Condition is good, but some of the stitching on the rear right side has popped, but could easily be replaced. The leather overall is hard, and could definitely use some conditioning. There have not been any repairs made that we can see, and the brass fittings do have some verdigris, as expected for an item of this age.

The Browning Automatic Rifle (BAR) is a family of United States automatic rifles (or machine rifles) and light machine guns used by the United States and numerous other countries during the 20th century. This machine rifle is similar in function to other related World War I automatic rifles used for assaulting the enemy. Other light machine guns used by troops advancing across no-man's-land were the Chauchat, Benet-Mercie and the Lewis gun. The primary variant of the BAR series was the M1918, chambered for the .30-06 Springfield rifle cartridge and designed by John Browning in 1917 for the U.S. Expeditionary Corps in Europe as a replacement for the French-made Chauchat and M1909 Benét-Mercié machine guns that US forces had previously been issued.

The BAR was designed to be carried by infantrymen during an assault or advance while supported by the sling over the shoulder or fired from the hip. This is a concept called "walking fire" - thought to be necessary for the individual soldier during trench warfare. The BAR never entirely lived up to the original hopes of the War Department; being neither a rifle nor a machine gun.

The US Army, in practice, used the BAR as a light machine gun (aka squad support weapon) often fired from a bipod (introduced on models after 1938). A variant of the original M1918 BAR, the Colt Monitor Machine Rifle, remains the lightest production automatic gun to fire the .30-06 Springfield cartridge, though the limited capacity of its standard 20-round magazine tended to hamper its utility in that role.

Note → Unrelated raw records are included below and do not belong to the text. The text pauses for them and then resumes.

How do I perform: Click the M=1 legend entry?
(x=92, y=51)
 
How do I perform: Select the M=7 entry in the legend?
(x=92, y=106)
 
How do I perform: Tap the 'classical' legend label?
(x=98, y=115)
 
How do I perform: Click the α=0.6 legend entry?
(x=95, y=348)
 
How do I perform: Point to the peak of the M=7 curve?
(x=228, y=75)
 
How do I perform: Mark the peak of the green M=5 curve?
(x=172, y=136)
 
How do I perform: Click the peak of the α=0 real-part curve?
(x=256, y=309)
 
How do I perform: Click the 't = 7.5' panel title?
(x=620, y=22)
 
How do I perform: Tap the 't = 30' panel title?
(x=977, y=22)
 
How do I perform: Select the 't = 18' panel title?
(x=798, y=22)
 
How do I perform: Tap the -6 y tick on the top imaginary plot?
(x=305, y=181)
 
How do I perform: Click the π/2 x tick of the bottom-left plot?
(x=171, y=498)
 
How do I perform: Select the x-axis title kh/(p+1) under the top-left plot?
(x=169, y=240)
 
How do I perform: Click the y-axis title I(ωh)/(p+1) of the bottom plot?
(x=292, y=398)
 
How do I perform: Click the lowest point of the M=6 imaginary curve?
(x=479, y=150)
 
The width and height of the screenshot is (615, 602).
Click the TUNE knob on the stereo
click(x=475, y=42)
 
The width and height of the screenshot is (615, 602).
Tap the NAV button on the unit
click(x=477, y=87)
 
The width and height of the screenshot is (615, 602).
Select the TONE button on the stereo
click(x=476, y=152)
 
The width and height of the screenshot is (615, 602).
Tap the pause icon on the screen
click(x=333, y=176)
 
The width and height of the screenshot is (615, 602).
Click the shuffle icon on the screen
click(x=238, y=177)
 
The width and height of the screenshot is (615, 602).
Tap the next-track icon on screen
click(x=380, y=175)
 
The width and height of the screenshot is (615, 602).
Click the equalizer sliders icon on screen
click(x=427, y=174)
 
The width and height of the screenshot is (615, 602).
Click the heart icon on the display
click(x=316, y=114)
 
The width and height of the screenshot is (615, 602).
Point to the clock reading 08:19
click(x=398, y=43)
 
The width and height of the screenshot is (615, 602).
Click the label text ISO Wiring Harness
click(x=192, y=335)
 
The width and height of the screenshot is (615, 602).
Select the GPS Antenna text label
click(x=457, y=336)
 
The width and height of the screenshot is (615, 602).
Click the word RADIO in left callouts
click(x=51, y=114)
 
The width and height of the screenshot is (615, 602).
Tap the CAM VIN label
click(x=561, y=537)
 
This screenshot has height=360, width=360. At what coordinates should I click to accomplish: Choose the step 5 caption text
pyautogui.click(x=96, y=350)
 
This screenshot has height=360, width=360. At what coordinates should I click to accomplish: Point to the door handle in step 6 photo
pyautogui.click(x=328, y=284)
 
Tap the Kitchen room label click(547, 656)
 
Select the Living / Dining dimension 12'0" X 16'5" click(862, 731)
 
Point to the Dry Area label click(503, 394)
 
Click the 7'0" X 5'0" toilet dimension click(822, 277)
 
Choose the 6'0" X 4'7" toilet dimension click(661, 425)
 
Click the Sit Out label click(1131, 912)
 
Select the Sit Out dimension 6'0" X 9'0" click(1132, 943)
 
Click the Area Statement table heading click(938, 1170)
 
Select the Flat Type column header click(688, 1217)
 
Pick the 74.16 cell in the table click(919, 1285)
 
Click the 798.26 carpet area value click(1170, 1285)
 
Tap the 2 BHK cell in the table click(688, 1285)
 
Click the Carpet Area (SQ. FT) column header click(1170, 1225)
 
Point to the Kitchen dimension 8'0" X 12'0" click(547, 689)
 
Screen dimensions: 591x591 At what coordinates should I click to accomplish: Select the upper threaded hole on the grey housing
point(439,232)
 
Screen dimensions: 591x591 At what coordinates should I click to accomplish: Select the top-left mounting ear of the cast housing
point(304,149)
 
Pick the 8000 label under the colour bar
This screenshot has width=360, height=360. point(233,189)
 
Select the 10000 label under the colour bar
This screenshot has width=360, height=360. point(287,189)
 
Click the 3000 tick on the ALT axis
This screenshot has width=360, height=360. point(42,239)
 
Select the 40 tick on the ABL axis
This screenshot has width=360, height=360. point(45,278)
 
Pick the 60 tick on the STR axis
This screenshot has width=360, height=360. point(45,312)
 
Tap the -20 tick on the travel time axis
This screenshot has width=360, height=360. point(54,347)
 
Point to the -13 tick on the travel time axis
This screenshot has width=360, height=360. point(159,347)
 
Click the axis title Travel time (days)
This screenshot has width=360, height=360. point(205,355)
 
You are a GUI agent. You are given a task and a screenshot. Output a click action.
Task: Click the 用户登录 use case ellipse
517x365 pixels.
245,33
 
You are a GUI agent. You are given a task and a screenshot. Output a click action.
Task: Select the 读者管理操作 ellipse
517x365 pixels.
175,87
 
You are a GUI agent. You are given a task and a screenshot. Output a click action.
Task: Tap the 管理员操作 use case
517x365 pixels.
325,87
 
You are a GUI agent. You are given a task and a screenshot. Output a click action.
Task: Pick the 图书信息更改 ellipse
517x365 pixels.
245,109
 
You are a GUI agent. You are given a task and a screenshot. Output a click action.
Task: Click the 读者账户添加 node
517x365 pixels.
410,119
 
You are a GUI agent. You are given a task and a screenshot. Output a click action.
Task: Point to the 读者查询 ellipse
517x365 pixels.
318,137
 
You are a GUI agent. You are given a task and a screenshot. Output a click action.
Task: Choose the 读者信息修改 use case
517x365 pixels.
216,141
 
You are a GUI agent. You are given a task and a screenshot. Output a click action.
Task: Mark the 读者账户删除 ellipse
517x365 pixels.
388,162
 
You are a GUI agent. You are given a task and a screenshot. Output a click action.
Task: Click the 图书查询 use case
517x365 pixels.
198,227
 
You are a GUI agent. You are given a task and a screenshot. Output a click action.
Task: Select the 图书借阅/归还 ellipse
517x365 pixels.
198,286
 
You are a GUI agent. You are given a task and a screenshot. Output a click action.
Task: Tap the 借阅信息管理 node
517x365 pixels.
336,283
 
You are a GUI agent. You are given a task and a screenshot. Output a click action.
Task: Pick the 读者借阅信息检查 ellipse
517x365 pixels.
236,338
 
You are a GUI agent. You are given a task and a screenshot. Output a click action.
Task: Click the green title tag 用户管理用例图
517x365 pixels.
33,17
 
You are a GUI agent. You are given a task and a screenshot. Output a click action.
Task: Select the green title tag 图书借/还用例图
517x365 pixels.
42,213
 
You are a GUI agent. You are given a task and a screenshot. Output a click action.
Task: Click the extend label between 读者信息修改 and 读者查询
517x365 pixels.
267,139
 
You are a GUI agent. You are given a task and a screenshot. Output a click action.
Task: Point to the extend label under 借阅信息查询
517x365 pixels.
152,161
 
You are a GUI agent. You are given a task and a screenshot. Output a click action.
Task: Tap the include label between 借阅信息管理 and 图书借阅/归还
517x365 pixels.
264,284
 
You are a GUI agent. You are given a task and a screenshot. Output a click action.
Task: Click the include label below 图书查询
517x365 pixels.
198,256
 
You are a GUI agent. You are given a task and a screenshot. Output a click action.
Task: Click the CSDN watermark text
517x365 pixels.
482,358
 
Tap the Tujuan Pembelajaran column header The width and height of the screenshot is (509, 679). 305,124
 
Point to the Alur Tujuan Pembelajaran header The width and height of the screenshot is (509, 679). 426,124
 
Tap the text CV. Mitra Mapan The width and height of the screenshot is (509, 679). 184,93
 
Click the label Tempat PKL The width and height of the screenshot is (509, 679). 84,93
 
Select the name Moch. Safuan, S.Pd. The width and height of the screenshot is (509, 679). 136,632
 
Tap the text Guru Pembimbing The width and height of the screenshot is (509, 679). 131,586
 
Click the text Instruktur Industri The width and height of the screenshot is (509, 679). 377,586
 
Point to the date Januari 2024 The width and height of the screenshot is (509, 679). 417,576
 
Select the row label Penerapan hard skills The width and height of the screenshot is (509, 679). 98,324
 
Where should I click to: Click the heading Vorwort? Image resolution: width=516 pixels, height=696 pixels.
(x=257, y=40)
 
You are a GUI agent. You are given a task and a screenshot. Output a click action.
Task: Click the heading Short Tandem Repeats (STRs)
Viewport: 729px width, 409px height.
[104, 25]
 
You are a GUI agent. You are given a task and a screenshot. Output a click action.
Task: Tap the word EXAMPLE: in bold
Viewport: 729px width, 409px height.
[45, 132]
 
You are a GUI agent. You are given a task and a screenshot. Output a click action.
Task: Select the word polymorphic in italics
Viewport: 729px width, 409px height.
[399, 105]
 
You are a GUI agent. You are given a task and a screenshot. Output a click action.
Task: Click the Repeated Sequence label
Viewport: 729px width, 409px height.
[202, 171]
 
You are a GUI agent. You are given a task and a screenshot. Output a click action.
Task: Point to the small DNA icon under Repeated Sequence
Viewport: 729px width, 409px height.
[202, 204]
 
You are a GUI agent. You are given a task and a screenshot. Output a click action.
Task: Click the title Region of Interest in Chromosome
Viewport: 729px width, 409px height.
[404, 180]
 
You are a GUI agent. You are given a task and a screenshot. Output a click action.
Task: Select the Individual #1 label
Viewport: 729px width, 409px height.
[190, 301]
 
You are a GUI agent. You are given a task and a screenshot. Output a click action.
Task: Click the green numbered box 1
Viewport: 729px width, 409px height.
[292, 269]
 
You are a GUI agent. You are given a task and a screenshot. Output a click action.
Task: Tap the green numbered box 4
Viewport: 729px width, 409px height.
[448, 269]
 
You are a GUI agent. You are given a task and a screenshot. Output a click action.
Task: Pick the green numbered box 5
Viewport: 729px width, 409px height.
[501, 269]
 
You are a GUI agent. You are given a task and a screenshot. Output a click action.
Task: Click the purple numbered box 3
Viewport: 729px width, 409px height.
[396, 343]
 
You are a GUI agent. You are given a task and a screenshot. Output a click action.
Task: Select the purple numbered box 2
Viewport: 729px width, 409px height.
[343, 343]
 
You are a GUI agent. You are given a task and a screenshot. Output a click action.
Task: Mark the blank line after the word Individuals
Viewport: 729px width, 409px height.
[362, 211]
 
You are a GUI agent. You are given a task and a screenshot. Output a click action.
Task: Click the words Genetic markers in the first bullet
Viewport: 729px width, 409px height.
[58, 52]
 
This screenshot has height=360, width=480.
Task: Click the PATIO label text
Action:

Although the weapon did see some action in World War I, the BAR did not become standard issue in the U.S. Army until 1938, when it was issued to squads as a portable light machine gun. The BAR saw extensive service in both World War II and the Korean War and saw some service early in the Vietnam War. The U.S. Army began phasing out the BAR in the late 1950s, when it was intended to be replaced by a SAW variant of the M14, and was without a portable light machine gun until the introduction of the M60 machine gun in 1957. The M60, however, was really a GPMG, a general-purpose machine gun, and was used as a SAW only because the U.S. Army had no other tool for the job until the M249 Squad Automatic Weapon in the mid-1980s.